James C. Foster - Charles River Laboratories International, Inc.

Management

So, Adam, what we've called out in foreign exchange is there is a negative impact on foreign exchange for the year. At the beginning of the year, we said that would have a 2% to 2.5% impact on our revenue growth. Now of course, we're seeing foreign currencies strengthening. And so, the impact we're seeing now is about 1%. We also called out that at the beginning of year that the headwind that we were seeing, when we were seeing 2% to 2.5% was about $0.10. And of course with the anniversary of Brexit, we'll see if that's going to impact in the second half year there. Adam Noble - Goldman Sachs & Co. LLC: Great. Thanks for the questions.

Operator

Operator

We have one last question from Sandy Draper with SunTrust. Please go ahead.

Sandy Y. Draper - SunTrust Robinson Humphrey, Inc.

Management

Thank you very much, and most of my questions have been asked. So maybe, Jim, a broader picture on the Manufacturing business, which obviously is doing incredibly well and the confidence for continued double digit growth is certainly encouraging. I'm just trying to get a sense of framing, how to think about that in terms of market growth. Is it really even market share gains? Is there someone to actually gain share from or it's just people adding stuff that's going to completely greenfield areas? I'm just trying to think about how I sort of frame that low double digit type of growth, what's really driving there over the long-term. Thanks.

James C. Foster - Charles River Laboratories International, Inc.

Management

So, Microbial detection and Biologics are the principal drivers. Biologics continues to be driven obviously and only by the increased number of biologics coming through the pipelines and getting to market. And I think we all believe that will only continue.
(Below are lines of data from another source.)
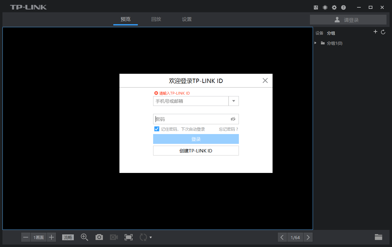
Task: Open the hardware decode chip icon
Action: click(325, 7)
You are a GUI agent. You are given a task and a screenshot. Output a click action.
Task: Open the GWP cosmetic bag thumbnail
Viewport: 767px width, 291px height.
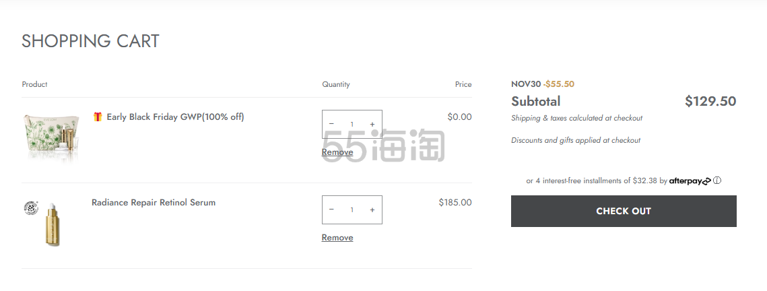(53, 137)
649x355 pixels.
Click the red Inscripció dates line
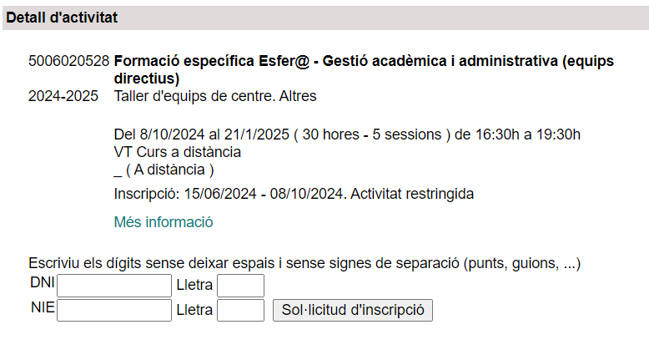293,194
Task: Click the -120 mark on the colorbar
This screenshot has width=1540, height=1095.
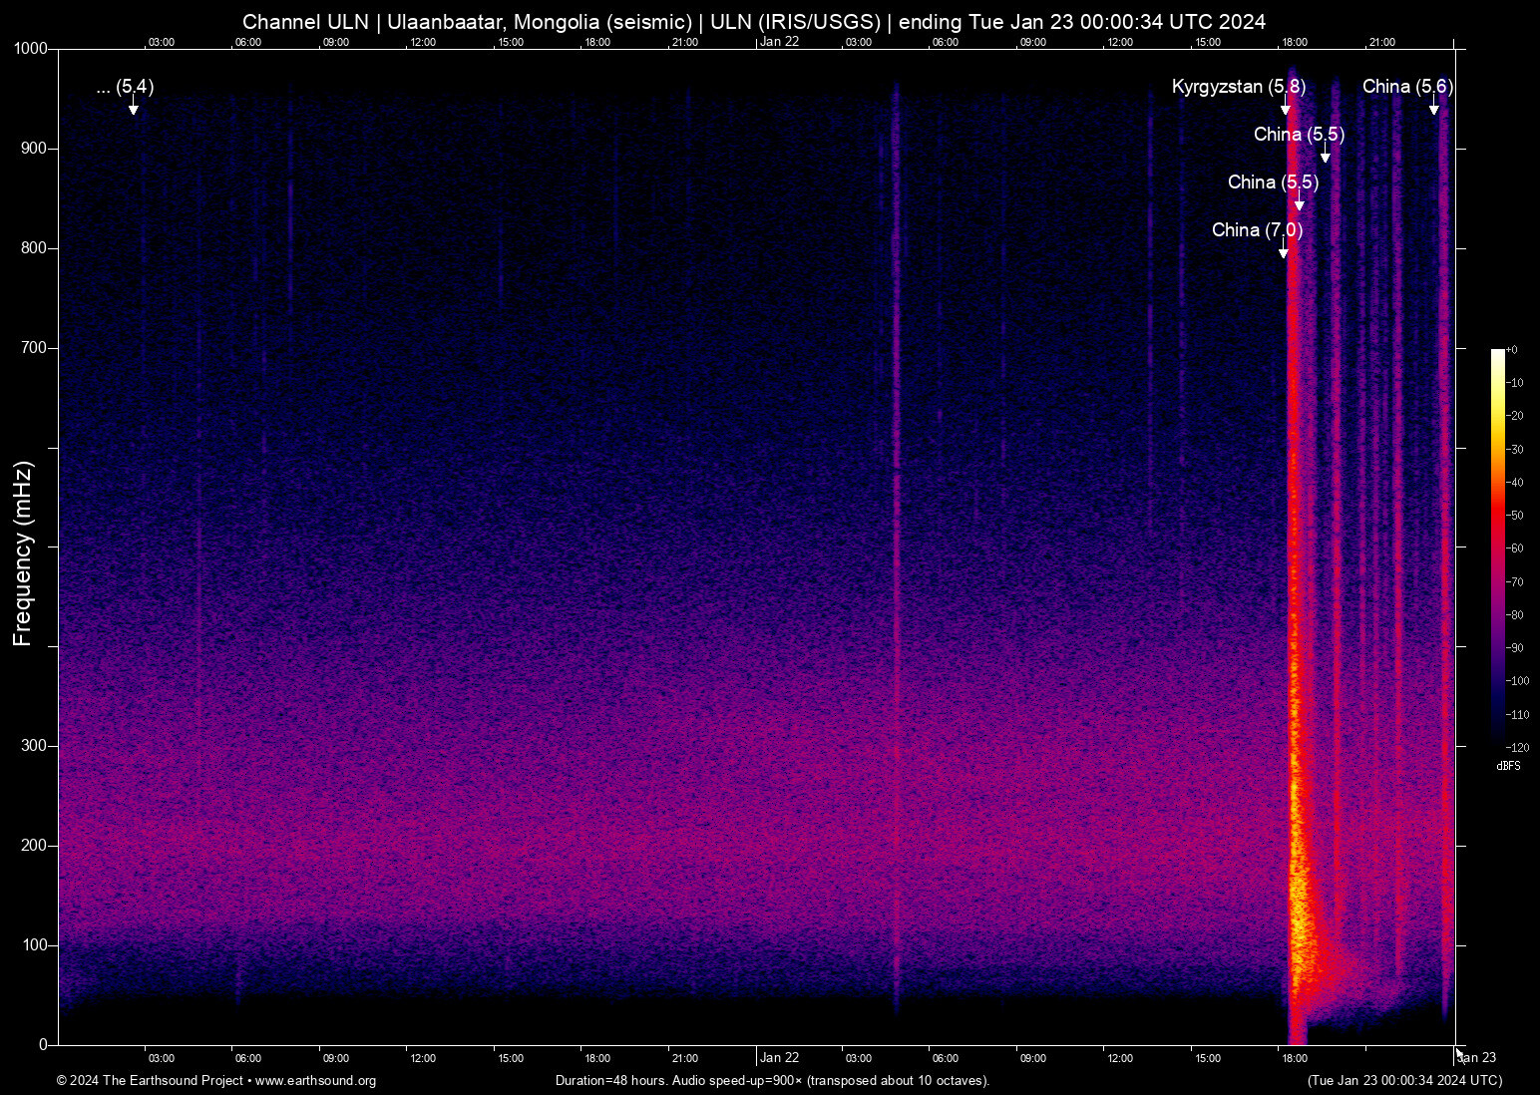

So our business has actually accelerated in the last few years. And as we indicated in our prepared remarks, are adding staff and equally importantly capacity all over the world to accommodate that. We don't see any reason why that should moderate. The Microbial Solutions business is a big market where we're the key player. We have multiple technologies that competition doesn't. And the core businesses, which is the antitoxin detection market, we are constantly in the process of converting clients from sort of old line technology to our handheld device, our devices and cartridges, which have much higher ASPs and better margins, so that's a process that will continue. So we have a expanding market, a technology conversion and on the Biologics side sort of the importance of the core technologies, which are driving it. And as we said and continue to say, we don't see any reason why this low double digit organic growth shouldn't continue indefinitely. And when we say indefinitely, we sort of look at the world in these five-year chunks as we do our strategic plan.

Sandy Y. Draper - SunTrust Robinson Humphrey, Inc.

Management

Great. That's really helpful. Thanks.

Susan E. Hardy - Charles River Laboratories International, Inc.

Management

Thank you for joining us this morning. We look forward to speaking with you soon and seeing you at the Wells Fargo, Baird and Morgan Stanley conferences in September. This concludes the conference call.

Operator

Operator

Thank you, ladies and gentlemen. That does conclude the conference for today. Thank you for your participation and for using AT&T Executive Teleconference. You may now disconnect.